Da un lato c’è l’abilità dell’autore di costruire storie che, come detto, affascinano per come presentano il tema del destino individuale e della impossibilità di mutarlo sia da parte dei personaggi sia da parte degli avvenimenti esterni. In questo romanzo Lernet-Holenia ci vuole dire che il nostro destino è comunque scritto, anche se con caratteri che a noi sono inintelligibili, e che solo in un mondo di mezzo tra realtà e immaginazione riusciamo a comprenderne alcuni brani. C’è un momento chiave, nel libro, quando al protagonista, che si aggira solo nelle retrovie della battaglia, viene ordinato da un superiore, il Capitano Sodoma, di scattare verso un gruppo di alberi poco lontani. Wallmoden si rende poco dopo conto che l’ordine gli è giunto da un fantasma, perché Sodoma è morto poche ore prima nella battaglia; mentre comunque esegue l’ordine (perché Optimi consiliari mortuii) un aereo sgancia la bomba che lo ferirà: sarà proprio questo ferimento che gli permetterà di giungere all’appuntamento, di avere la sua ora magica.

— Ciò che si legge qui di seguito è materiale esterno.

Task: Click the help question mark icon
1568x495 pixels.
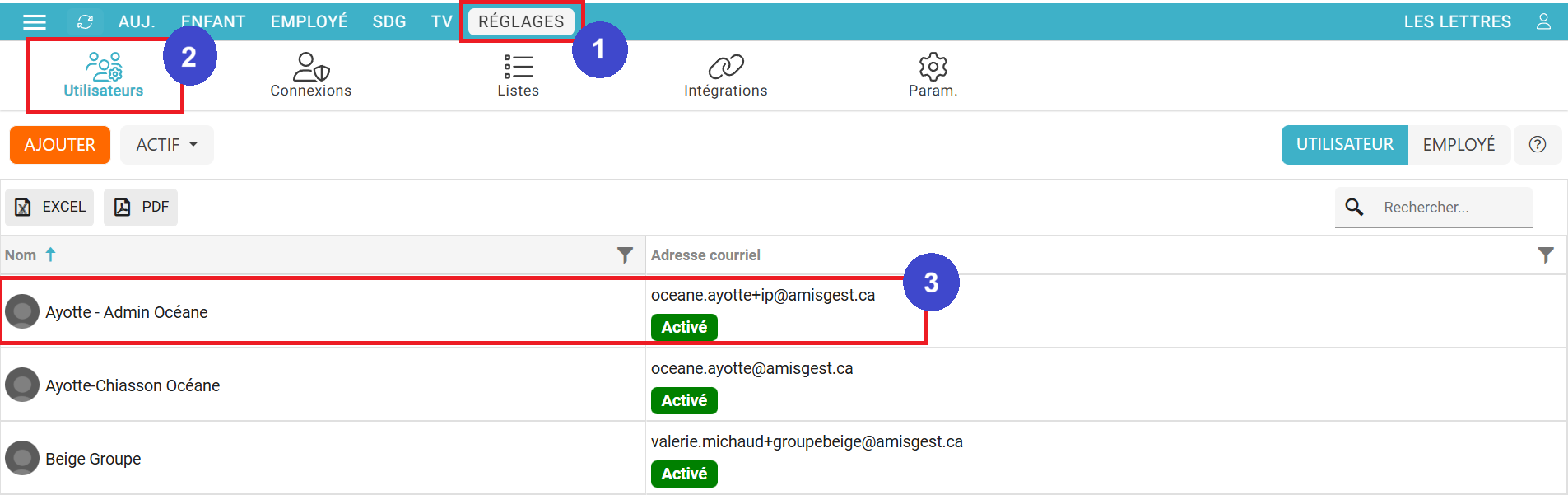Action: (x=1537, y=145)
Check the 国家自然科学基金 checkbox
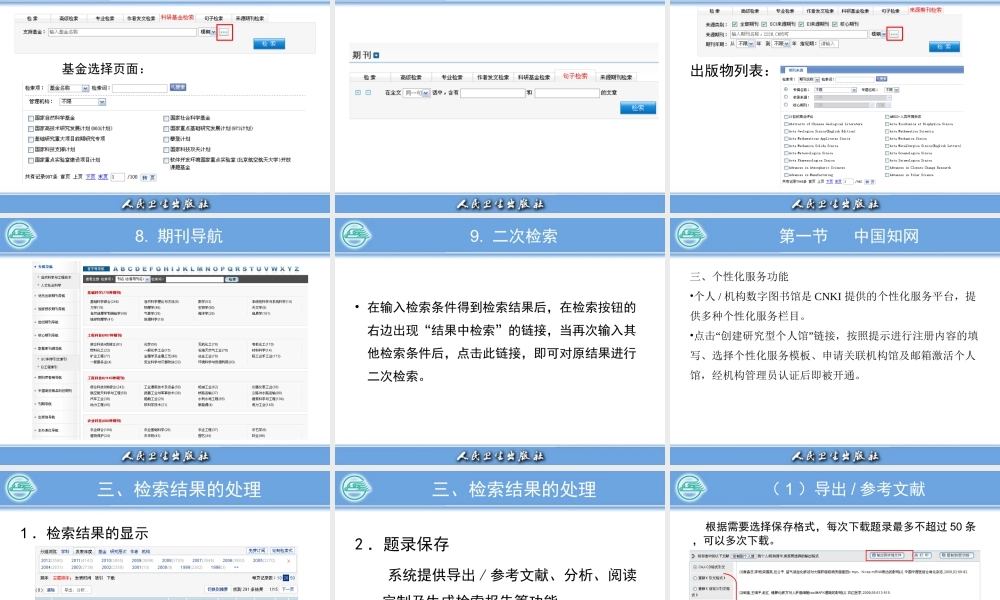 (30, 118)
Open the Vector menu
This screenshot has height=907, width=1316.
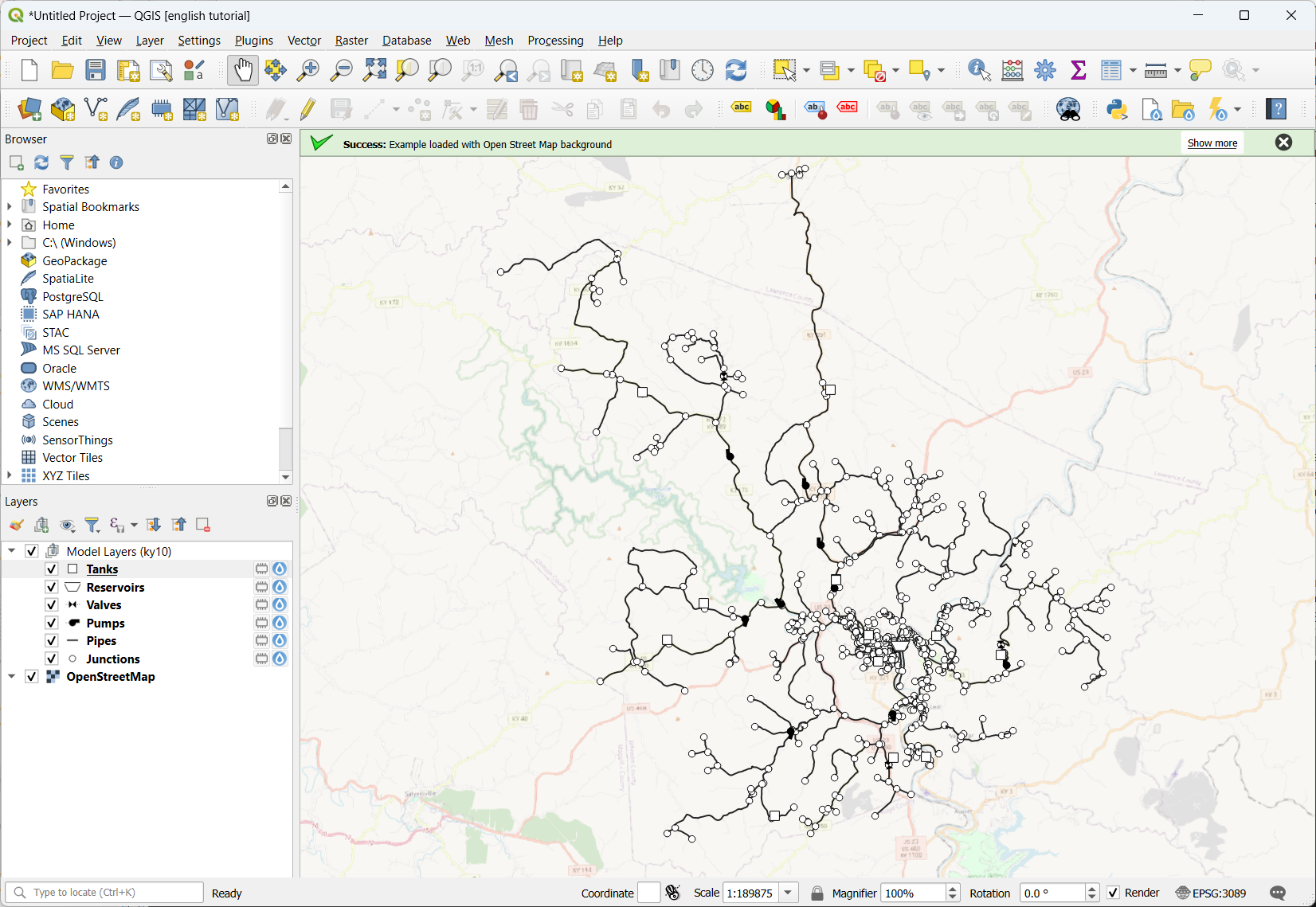click(x=304, y=41)
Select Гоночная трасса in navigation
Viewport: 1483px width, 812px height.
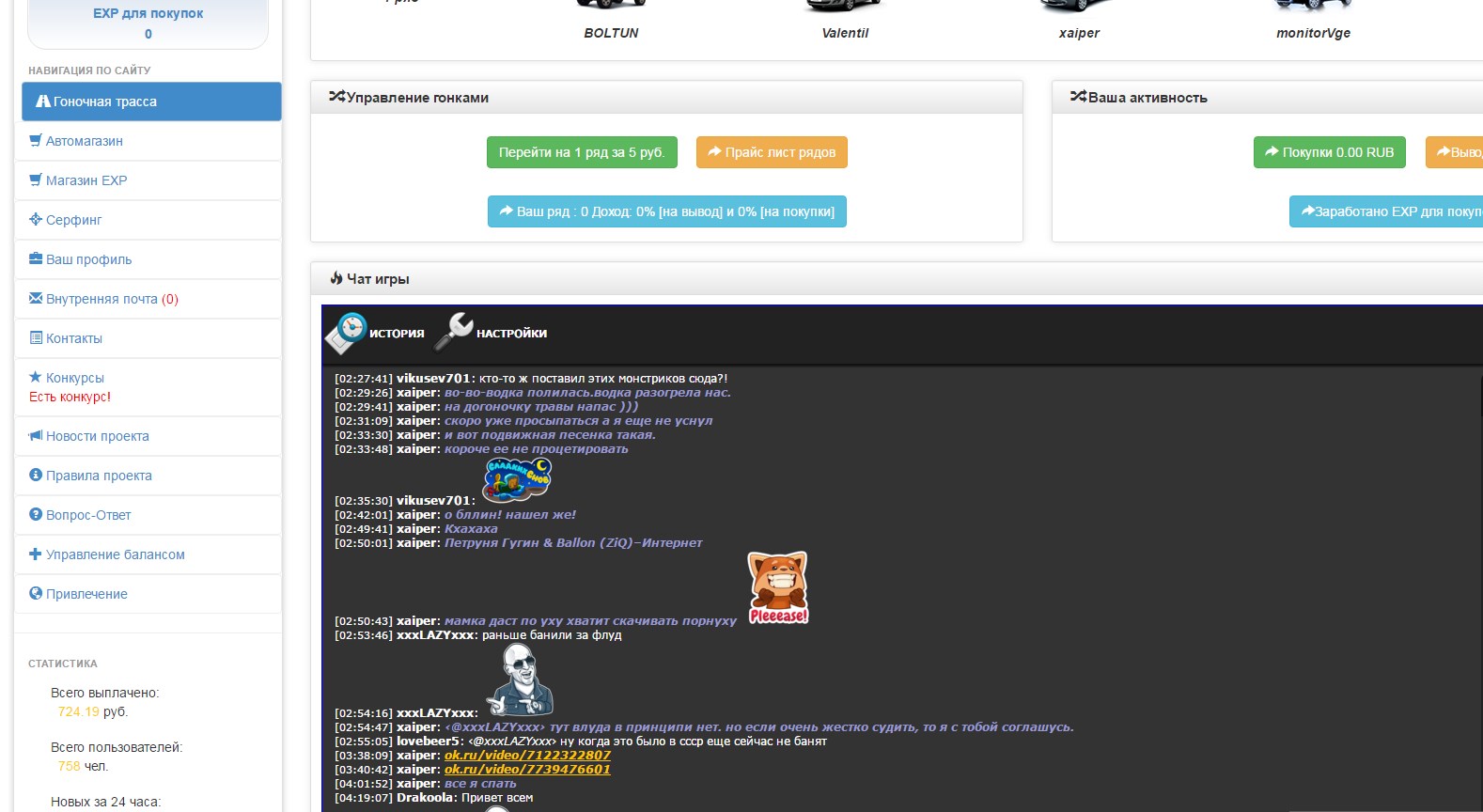point(104,102)
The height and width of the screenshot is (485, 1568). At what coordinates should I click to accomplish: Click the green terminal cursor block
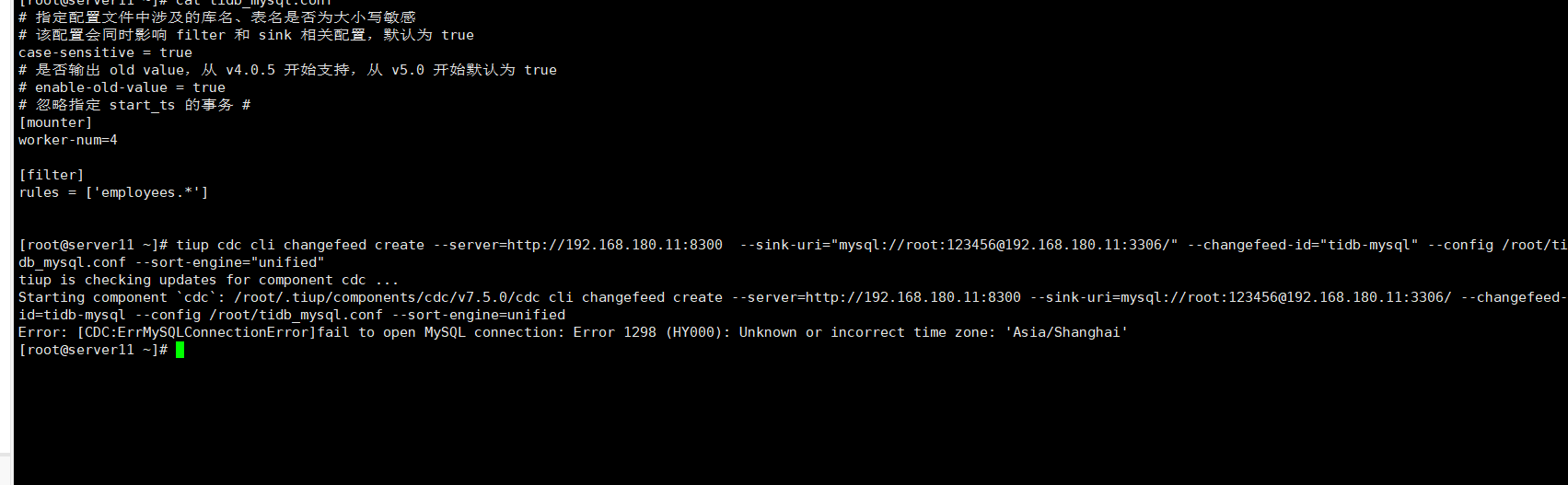[x=180, y=350]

Tuttavia questa tesi, questa ideologia – direi – dell’ineluttabilità del destino, già da sé testimonia abbondantemente dell’aristocratico conservatorismo del nostro, e si accompagna, in questo romanzo come in altri di questo autore, ad un altrettanto aristocratico distacco dagli avvenimenti storici di cui Lernet-Holenia è stato testimone.
Certo, riconosco che nel romanzo non vi è alcuna apologia del nazismo, dell’espansione tedesca, anzi affiora in alcune descrizioni di masse in fuga, di villaggi che bruciano una certa pietà per il destino di un popolo e di una terra, – e questo aspetto è certamente da sottolineare soprattutto perché scritto quasi in presa diretta – ma da qui a dire che questo libro rappresenta un esempio di resistenza passiva al nazismo, di possente raffigurazione dello sfacelo… ce ne corre. Se tutto questo c’è in filigrana, come dice Adelphi, si tratta di una filigrana sottilissima, quasi impercettibile, che emerge appieno, a mio avviso, solamente nella giustamente celebrata metafora della migrazione dei gamberi.
A Lernet-Holenia, come detto, la guerra interessa essenzialmente in quanto possente fattore di condizionamento dei destini individuali e collettivi, e non come dramma sociale esecrabile in sé. Si fa oggettivamente fatica, leggendo, ad immaginarsi Wallmoden e gli altri nella divisa della Wehrmacht, a distinguere le croci uncinate sui mezzi che percorrono le polverose strade polacche nella tarda estate del 1939 e si è inconsciamente portati a vedere il protagonista e gli altri ufficiali nelle uniformi bianche dell’impero austro-ungarico, di quel mondo scomparso che è l’essenziale punto di riferimento culturale di Lernet-Holenia. Insomma, se è vero – come è vero – che il ministero della propaganda impedì l’uscita del libro nel 1941, credo che ciò sia stato dovuto più alla mancanza nel romanzo di slancio patriottico e di esplicito appoggio alla guerra che ad un suo presunto antinazismo, anche perché in quel caso oso ritenere che le conseguenze sarebbero state ben diverse, per l’autore. Credo che alla censura ministeriale abbia anche contribuito il fatto che non fosse possibile per un capitano della Wehrmacht chiamarsi Sodoma! Direi quindi che si tratta di un libro a-nazista, in cui il nazismo in quanto tale non compare affatto, perché altri sono gli obiettivi dell’autore. E’ un libro in cui, in una forma molto criptica, viene presentata anche l’opposizione al regime, che assume però i tratti di un complotto straniero. E’ comunque, come altri libri di Lernet-Holenia, un romanzo da leggere e che invita alla riflessione e alla discussione, anche al fine di evidenziare quelli che secondo me sono indiscutibili limiti culturali e politici dell’autore, che lo accompagneranno anche per tutto il dopoguerra.